Work to complete — In the passage about Lady Stanley, which two people joined her in founding Girton College?

Selected passage START

Lady Stanley cultivated friendships with Thomas Carlyle, F. D. Maurice, and, from 1861, Benjamin Jowett. She presided over an intellectual and political salon, and was one of the original 'lady visitors' of Queen's College, London, founded by Maurice in 1848. This marked her stronger involvement in the campaign for the education of women and her decision to defend, as she later put it, "the right of women to the highest culture hitherto reserved to men".

She proceeded to take part in the campaign whose aim was to secure the admission of women to the university local examinations. In 1867, she turned down an offer to become a member of the committee planning a women's university college, saying that "it is not liked to see my name before the public". The death of her husband on 16 June 1869, however, left her more free to pursue her campaign. The same year, along with Emily Davies and Barbara Bodichon, Lady Stanley founded Girton College. She soon became a prominent supporter of the National Union for the Improvement of Women's Education (1871), the Girls' Public Day School Company that became the Girls Day School Trust (1872) and the London School of Medicine for Women (1874).

Selected passage END
Study material START

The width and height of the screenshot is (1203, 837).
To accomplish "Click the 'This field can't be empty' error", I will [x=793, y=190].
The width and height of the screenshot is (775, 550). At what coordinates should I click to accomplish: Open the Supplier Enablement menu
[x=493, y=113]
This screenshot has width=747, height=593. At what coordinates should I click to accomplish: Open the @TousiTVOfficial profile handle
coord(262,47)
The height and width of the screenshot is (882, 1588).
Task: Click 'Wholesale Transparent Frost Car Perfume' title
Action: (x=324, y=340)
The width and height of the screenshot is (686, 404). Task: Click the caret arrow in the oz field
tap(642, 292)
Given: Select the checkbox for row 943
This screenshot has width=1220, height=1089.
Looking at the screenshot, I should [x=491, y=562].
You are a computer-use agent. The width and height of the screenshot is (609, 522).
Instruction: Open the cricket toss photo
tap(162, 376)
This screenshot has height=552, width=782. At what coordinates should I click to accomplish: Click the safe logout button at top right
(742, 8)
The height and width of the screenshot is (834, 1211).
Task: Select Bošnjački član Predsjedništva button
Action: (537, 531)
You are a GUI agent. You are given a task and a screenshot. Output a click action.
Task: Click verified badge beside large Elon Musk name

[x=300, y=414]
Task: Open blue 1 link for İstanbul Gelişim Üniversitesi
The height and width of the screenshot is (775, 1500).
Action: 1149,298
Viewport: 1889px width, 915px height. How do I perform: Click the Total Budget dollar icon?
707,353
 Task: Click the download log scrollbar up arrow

Study material END

Solution to this problem — Emily Davies and Barbara Bodichon